Lovefraud received the following observation from a reader who posts as “new_day”:
I just had an A-ha moment while scrolling through Facebook. I read a post that said, “Words may lie but actions always tell the truth.” The problem with understanding how sociopathic behavior is so damaging to others, is that we have to realize even Actions can Lie!!
Those who are hollow of any truth or love are masters of acting! They can entertain us into thinking they are the good and loving soul mate that we were blessed to meet. In reality, it was all love fraud.
Somehow, I am expected to move forward with the inability to trust another person’s actions again.
This is a very astute observation. Anyone who has tangled with a sociopath knows that they lie. They tell big lies, small lies, outrageous lies and stupid lies. Sociopaths lie while looking deep into your eyes and clasping your hand in theirs, promising that they will never lie to you.
Unfortunately, humans are lousy lie detectors, especially in the beginning of a romantic involvement, as the liar is showering you with affection. When the sweet words include, “I’ll love you forever,” and “You’re the one I’ve been waiting for all my life,” well, who doesn’t want to believe them?
Words and actions
The standard advice regarding sociopaths is to ignore their words and pay attention to their actions. But as this reader, new_day, points out, sometimes you can’t pay attention to their actions either.
The actions of a sociopath may lie as well. They may take you out for a romantic dinner, play with your kids, help you take care of your house, buy flowers for your mother.
Usually, when someone engages in behaviors like these it’s because they want to show that they care about you. When sociopaths take what seems to be caring, thoughtful actions, they have an agenda. They are behaving in a socially appropriate way because they are reeling you in for future exploitation, or creating an image that will benefit them in other exploitation projects.
Of course, you know this now, most likely after learning the hard way. So what does all this mean for your recovery? How do you move forward in life, and build new relationships, when you feel like you can’t trust people’s words and you can’t trust people’s actions.
You learn to trust yourself.
And how do you do that? By focusing on your own healing.
Trusting your internal signals
If you’re like most people who became involved with sociopaths, you knew in your gut, from early in the involvement, that something was wrong. The story didn’t add up; you had a bad feeling; you sensed something was amiss. But you didn’t listen to yourself.
The biggest reason why you didn’t trust your instincts was probably because you didn’t know that sociopaths existed. You didn’t know that people live among us who look just like us, but have no heart, no conscience and no remorse.
Now you know. You have the empirical knowledge to make sense of those internal warnings, if you ever feel them again.
But when you have a general mistrust of everyone, how do you differentiate between legitimate internal warnings and imagined internal warnings ?
Value in healing
That’s where the healing comes in. With healing, you become comfortable with the concept that while most people are basically good, a certain segment of the population is not.

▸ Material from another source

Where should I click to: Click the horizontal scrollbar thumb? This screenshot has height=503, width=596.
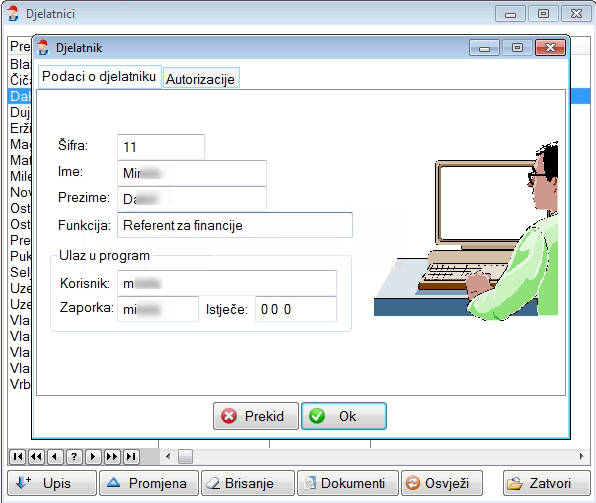pos(185,456)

With healing, you learn to value yourself. You come to understand that you’re the one who knows what is best for you. You feel comfortable walking away from anyone or anything that doesn’t feel right, without waiting for objective proof that the situation is bad.

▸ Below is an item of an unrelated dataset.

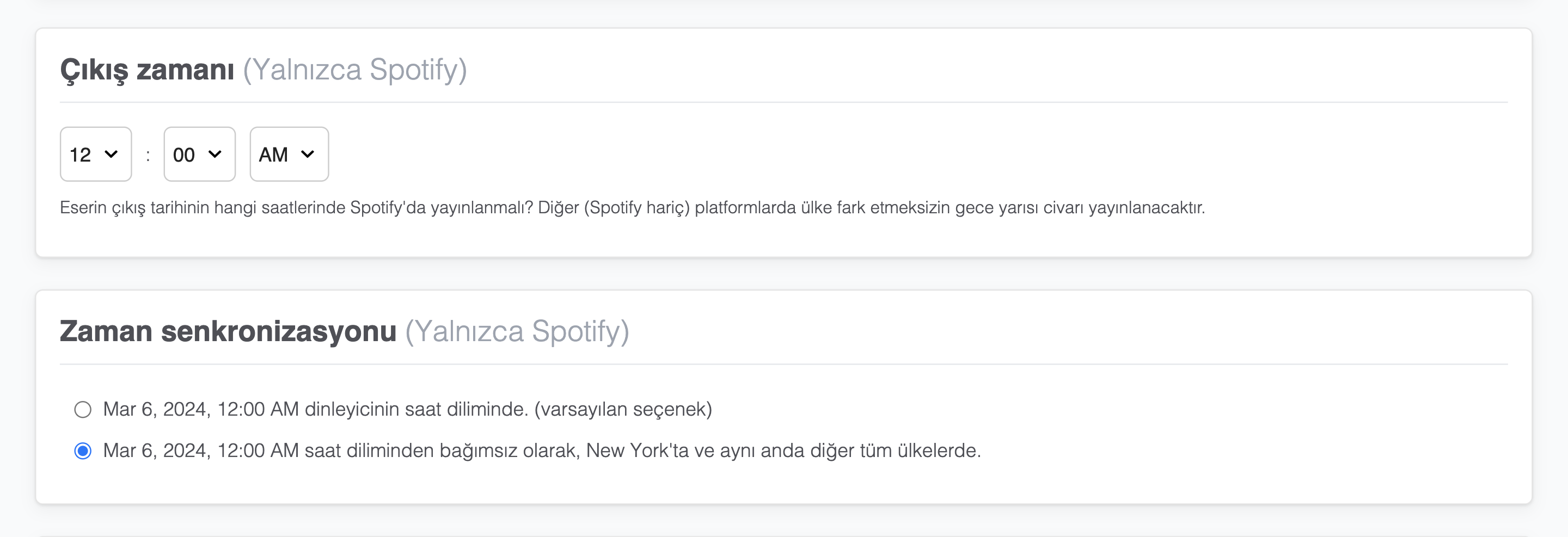Click the '(varsayılan seçenek)' text
This screenshot has width=1568, height=537.
623,409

Now, even a good, solid recovery may not totally prevent sociopaths from coming into your life. There are simply too many of them among us, they’re everywhere, and they’re very, very good at their acts. So they may fool you for awhile.
But with recovery, they won’t fool you for long. And when your instincts start emitting warnings, you’ll know what they mean.
Here’s how I define success in spotting sociopaths: It’s not keeping them out of your life entirely. It’s getting them out of your life before they do serious damage.
When you learn to trust yourself, you can achieve that success.